D. Bartlett mentions intriguing, sometimes disturbing, interpretations within the history of biblical interpretation. Calvin thought that it would be illogical for women to lead men, so he stumbled over God’s choice of the judge Deborah to lead Israel. Augustine thought that women were helpers of men specifically because they bore children, not due to companionship, for, if men wanted social company, could they not get that from fellow men?
E. Bartlett made some effective arguments. Against the argument that Adam naming Eve demonstrates his authority over her, Bartlett refers to Hagar’s naming of God in Genesis 16:13. Obviously, Hagar did not possess authority over God. Bartlett also refutes the complementarian argument that Paul’s permission of women to prophesy (I Corinthians 11) refers to private prophesying rather than prophesying in the church assembly. As Bartlett points out, Paul’s focus in I Corinthians 11 is on what goes on in the church assembly.
F. I Peter 3:6 states that Sarah called Abraham “lord.” Sarah does so in Genesis 18:12, where she expresses skepticism that she will bear children in her old age. According to Bartlett, Sarah submits to Abraham as “lord,” not by seeing him as her boss, but rather by submitting to God’s plan that she have offspring, as incredible as that may seem.
G. Bartlett seems to downplay the patriarchy that pervades the Bible. In a footnote, he wrestles with Numbers 30’s statement that a man can nullify his wife’s oath, speculating that this is a concession to human fallenness. That may be how he accounts for all of the patriarchy that is sanctioned in the Bible: that men, not women, can inherit property in the Torah, etc. Bartlett does well to point out that women are not passive doormats in the Bible: they have their own voice, and the ideal woman in Proverbs 31 takes economic initiative in her own right. Still, the patriarchy that pervades the Bible cannot be dodged, for women in the Old and New Testaments were not the social equals of men.

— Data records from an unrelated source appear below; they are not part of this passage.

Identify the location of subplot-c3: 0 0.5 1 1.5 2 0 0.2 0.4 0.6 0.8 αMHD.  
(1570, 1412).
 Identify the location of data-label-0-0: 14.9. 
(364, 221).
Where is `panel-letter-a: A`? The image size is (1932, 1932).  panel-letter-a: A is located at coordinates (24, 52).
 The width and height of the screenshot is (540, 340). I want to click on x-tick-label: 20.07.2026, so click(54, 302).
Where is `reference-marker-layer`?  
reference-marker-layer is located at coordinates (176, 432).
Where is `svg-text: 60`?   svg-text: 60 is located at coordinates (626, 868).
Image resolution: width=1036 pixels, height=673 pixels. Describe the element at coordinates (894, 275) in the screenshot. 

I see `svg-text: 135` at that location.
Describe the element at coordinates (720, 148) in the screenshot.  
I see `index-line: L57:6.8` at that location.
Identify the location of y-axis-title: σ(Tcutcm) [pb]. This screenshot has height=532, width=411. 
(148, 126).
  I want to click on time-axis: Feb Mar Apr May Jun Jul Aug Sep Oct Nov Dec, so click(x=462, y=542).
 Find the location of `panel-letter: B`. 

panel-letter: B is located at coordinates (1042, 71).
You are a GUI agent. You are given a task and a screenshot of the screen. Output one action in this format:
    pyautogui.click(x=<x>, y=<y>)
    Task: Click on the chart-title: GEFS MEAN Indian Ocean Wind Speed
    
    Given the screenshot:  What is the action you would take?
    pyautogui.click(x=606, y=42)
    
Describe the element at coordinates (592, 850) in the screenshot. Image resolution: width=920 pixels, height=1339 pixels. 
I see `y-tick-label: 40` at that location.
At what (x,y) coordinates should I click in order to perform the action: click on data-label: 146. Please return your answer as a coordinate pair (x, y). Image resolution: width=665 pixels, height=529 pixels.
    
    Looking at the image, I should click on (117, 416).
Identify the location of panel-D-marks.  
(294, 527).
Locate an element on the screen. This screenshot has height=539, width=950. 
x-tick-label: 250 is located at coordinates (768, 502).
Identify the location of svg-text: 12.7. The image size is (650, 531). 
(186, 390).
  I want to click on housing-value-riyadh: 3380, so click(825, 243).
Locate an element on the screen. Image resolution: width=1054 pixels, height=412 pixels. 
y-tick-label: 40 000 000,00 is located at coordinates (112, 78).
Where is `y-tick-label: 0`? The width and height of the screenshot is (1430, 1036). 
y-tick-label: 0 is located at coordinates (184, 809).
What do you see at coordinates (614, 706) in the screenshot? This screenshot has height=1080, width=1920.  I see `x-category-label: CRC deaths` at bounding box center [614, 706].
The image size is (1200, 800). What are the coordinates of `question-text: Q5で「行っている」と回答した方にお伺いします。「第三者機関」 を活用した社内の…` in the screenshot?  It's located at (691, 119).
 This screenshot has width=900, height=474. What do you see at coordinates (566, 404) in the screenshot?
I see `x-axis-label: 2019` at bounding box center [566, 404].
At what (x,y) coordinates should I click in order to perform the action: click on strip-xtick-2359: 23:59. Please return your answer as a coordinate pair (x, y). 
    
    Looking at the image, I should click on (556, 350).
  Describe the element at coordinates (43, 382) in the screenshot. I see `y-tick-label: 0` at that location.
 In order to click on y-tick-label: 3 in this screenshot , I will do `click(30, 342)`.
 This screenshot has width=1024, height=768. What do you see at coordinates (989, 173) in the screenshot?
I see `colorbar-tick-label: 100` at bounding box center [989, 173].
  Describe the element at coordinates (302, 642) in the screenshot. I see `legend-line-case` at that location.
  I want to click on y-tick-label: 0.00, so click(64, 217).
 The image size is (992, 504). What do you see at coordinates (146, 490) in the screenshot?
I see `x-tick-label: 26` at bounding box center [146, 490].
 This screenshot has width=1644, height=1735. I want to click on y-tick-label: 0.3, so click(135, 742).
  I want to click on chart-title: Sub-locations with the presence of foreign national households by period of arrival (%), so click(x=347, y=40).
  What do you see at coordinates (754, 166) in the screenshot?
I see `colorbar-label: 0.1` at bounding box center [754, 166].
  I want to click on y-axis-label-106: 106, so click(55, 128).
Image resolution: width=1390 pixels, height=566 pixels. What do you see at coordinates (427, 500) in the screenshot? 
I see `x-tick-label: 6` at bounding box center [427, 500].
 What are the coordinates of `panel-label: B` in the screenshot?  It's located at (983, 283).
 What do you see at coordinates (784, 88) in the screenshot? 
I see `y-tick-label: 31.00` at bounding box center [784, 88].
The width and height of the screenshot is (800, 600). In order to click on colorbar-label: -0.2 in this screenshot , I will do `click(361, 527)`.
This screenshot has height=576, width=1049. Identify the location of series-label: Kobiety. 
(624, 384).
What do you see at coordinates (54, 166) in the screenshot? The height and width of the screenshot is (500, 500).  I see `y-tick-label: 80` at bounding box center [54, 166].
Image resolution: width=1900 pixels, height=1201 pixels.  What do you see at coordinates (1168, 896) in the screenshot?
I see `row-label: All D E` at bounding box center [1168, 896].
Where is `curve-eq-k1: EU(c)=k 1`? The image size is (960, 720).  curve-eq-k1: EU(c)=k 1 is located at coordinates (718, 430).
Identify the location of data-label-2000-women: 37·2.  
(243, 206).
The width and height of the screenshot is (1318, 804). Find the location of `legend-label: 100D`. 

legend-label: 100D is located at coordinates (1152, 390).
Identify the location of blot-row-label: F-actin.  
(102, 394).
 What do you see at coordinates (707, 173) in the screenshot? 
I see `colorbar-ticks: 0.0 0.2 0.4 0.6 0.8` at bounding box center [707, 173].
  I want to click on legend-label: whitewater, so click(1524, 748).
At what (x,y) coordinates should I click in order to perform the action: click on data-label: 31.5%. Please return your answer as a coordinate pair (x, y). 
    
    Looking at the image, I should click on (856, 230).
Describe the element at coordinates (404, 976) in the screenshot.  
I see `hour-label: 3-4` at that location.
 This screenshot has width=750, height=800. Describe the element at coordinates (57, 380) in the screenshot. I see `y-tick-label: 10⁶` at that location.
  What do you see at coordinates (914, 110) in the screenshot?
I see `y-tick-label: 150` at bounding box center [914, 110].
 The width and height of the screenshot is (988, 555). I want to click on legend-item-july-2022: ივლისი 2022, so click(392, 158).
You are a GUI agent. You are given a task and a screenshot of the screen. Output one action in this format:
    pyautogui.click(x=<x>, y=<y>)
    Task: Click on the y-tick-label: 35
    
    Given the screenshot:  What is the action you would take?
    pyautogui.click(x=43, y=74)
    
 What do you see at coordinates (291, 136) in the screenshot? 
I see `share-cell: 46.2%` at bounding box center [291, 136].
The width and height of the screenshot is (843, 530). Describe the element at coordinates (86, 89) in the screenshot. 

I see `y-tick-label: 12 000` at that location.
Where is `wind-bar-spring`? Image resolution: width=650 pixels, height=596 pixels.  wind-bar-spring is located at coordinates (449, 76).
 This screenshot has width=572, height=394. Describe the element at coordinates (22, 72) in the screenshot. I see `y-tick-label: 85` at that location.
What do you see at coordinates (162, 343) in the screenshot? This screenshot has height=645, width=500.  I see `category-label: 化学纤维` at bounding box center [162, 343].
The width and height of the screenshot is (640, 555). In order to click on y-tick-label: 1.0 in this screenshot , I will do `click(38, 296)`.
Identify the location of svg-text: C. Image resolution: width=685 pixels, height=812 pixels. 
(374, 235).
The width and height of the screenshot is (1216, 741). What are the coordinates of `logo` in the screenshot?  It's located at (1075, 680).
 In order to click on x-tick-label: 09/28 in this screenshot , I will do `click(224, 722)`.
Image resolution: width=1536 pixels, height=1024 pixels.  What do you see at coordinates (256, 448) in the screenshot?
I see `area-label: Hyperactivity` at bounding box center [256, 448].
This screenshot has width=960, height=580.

H. Bartlett’s approach to Scripture is rather harmonizing. For Bartlett, Paul in I Timothy 2:11-15 cannot mean that women are forbidden to teach in church, for Paul in I Corinthians 11 accepts women prophesying. Paul in I Timothy 2:15 does not mean that women are saved by having children, for Paul affirms in other epistles that salvation is by grace through faith alone. Many scholars, by contrast, hold that the pastoral epistles and the Pauline epistles have different authors; Paul may have been more egalitarian than the patriarchal author of the pastorals, according to this view. That said, “Paul” in I Timothy 2:15 probably does not mean that women earn their salvation by bearing children and thus do not need Christ as their Savior. Still, could he have believed that childbearing and childrearing were part of the spiritual fruit that Christian women bore in the salvation process? As even Bartlett notes, Paul praises childrearing elsewhere in the pastorals.
This book is clear and informative. Some of Bartlett’s arguments are effective, and some may seem like a stretch. Still, Bartlett engages issues that are relevant to the debate.
I received a complimentary copy of this book from the publisher. My review is honest.